Les menhirs demeuraient. Ils montaient la garde. Leur présence garantissait leur légitimité. Cela suffisait.

« Ce soir-là, au carré du bateau, j’avançai une explication. L’homme comprenant qu’il était un roseau vibratile aurait planté des pierres pour conjurer sa fragilité. Malade de désir, affreusement furetant et toujours mécontent, contaminé par l’espérance, il aurait trouvé un soulagement dans le menhir. Son inquiétude se serait apaisée devant l’inerte. Tout le menaçait : l’horizon chassait, la mer rageait. La pierre, elle, ne bougeait point. Luxe, calme et fixité. Quel repos !
Car le changement est la plaie, l’angoisse, le malheur de l’homme. Ô que revienne le temps des menhirs. Que cesse l’épilepsie du monde.

UNE ÎLE À LA JULES VERNE

Le bateau craquait. La mer croisa ses vagues. On affala, on gîtait toujours ; on réduisit, on accélérait encore. On frôla les falaises vers le mouillage du nord. Le sommet de l’île se dévoila dans la brume. Je revoyais les gravures de vaisseaux naufragés des éditions Hetzel de Jules Verne.
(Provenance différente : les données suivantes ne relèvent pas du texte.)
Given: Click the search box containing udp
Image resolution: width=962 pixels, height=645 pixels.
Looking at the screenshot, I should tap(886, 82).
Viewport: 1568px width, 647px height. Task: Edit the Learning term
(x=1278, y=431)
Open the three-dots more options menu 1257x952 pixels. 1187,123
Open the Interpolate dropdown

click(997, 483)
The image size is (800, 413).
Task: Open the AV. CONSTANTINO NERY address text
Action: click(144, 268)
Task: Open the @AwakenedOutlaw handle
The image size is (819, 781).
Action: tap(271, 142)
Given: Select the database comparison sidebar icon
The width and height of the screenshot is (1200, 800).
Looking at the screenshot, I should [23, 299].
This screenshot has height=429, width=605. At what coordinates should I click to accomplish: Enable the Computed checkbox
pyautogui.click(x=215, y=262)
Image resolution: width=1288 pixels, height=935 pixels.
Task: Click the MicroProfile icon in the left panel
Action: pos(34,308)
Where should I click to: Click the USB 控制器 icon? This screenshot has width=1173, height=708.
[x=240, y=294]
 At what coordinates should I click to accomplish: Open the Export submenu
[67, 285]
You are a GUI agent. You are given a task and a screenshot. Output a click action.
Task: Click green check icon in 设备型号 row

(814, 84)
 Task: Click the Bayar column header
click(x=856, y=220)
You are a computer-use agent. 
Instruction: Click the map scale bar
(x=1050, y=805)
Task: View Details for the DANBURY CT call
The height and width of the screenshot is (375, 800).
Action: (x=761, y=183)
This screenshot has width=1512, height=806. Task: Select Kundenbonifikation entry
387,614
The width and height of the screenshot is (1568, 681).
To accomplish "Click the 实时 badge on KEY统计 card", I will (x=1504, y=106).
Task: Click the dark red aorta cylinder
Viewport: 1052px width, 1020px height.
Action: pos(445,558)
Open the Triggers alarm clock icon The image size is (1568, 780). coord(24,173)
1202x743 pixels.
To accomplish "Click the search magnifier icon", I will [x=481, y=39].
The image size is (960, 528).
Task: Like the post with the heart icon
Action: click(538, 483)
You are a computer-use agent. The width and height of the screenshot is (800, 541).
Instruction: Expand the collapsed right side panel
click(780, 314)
Les crêts se hérissaient de clochetons. Des grottes crevaient les parois. Les coulées de plantes frappaient de bronze les orgues écroulées. Dans l’imaginaire celtique, le paradis se situait sur une île, comme l’Avalon d’Arthur. À chaque île son être propre. Mort, on s’y retirait. On avait l’éternité pour en faire le tour. Pour l’instant nous étions vivants, c’est-à-dire trempés.

Au pied des faces, les guillemots guettaient, près de la ligne de houle. Parfois leurs colonies étaient agitées de spasmes imprévisibles. Soudain des milliers d’oiseaux volaient autour de nous. Des macareux fusaient, des fulmars plongeaient. Un goéland passait. Les mouettes semblaient inquiètes (resterait-il du poisson ?). Les phoques vautrés dans le varech assistaient à ces ripailles : fat pride dans le goémon.

(…)

La « fée » symbolisait la lutte contre ce qui s’annonçait : le profit marchand, l’emprise technique, l’urbanisation grouillante, la folie de la foule. Et, même si elle a perdu le combat au siècle 21, la fée incarne encore le refus d’un monde immonde gouverné par la stupidité des machines et la méchanceté des masses.